Frequently, the arguments to this function will be flattened views into higher dimensional arrays, allowing it to be used to construct N-d grids despite taking only a 1-d sequence of grid points.

  • [in] parameters: An array with shape (gridSize, parameterSize), specifying the parameter vector at points on the grid.

  • [out] output: Output array for objective values with shape (gridSize). Must be allocated, but need not be initialized.

virtual void computeResiduals(ndarray::Array<Scalar const, 1, 1> const &parameters, ndarray::Array<Scalar, 1, 1> const &residuals) const = 0

Evaluate the residuals of the model for a given parameter vector.

  • [in] parameters: An array of parameters with shape (parameterSize).

  • [out] residuals: Output array that will contain (model - data) on return. Must be allocated to shape (dataSize), but need not be initialized.

virtual bool differentiateResiduals(ndarray::Array<Scalar const, 1, 1> const &parameters, ndarray::Array<Scalar, 2, -2> const &derivatives) const

Evaluate analytic derivatives of the model or signal that they are not available.

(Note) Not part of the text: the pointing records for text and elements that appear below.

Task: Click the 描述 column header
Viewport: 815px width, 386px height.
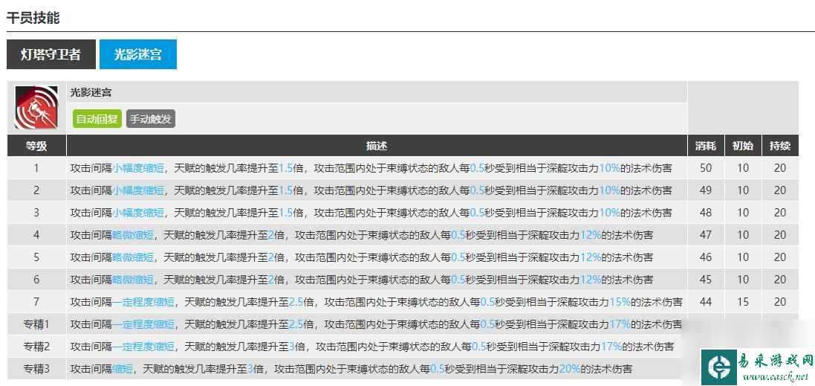Action: 377,146
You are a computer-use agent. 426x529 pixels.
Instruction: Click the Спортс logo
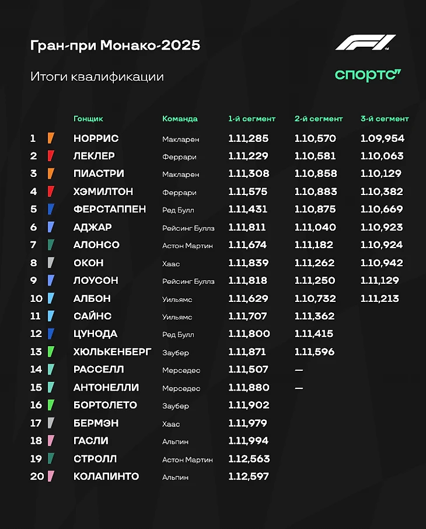tap(368, 75)
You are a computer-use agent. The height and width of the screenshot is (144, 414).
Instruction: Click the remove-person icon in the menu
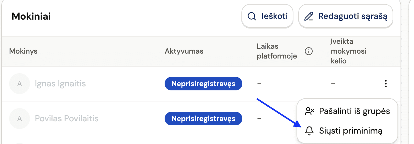(309, 111)

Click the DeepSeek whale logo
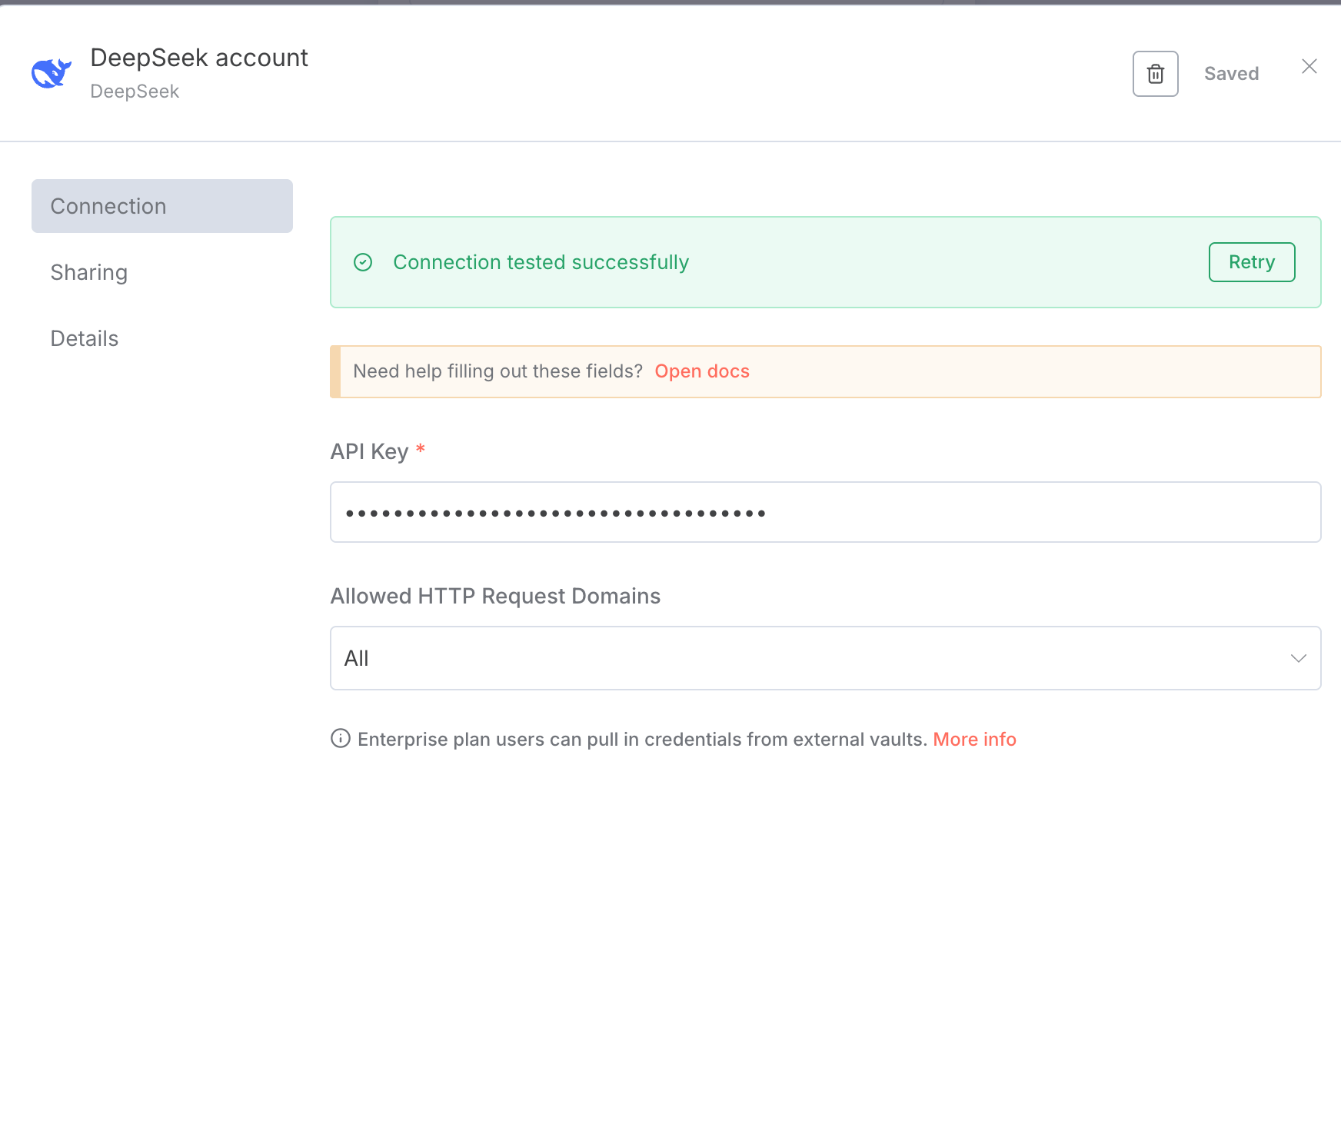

Subclasses that provide analytic derivatives should implement this method and return true. Subclasses that do not should return false to indicate to the optimizer that numeric derivatives must be used instead. Subclasses that can only sometimes compute analytic derivatives are not supported.

  • [in] parameters: An array of parameters with shape (parameterSize).

  • [out] derivatives: Output array that will contain d(model - data)/d(parameters) on return. Must be allocated to shape (dataSize, parameterSize), but need not be initialized.

virtual bool hasPrior() const

Return true if the Objective has a Bayesian prior as well as a likelihood.

The default implementation returns false.

virtual Scalar computePrior(ndarray::Array<Scalar const, 1, 1> const &parameters) const

Compute the value of the Bayesian prior for the given parameter vector.

The default implementation simply returns 1.0 (appropriate for an unnormalized constant prior, which is mathematically equivalent to no prior).

virtual void differentiatePrior(ndarray::Array<Scalar const, 1, 1> const &parameters, ndarray::Array<Scalar, 1, 1> const &gradient, ndarray::Array<Scalar, 2, 1> const &hessian) const

Compute the first and second derivatives of the Bayesian prior with respect to the parameters.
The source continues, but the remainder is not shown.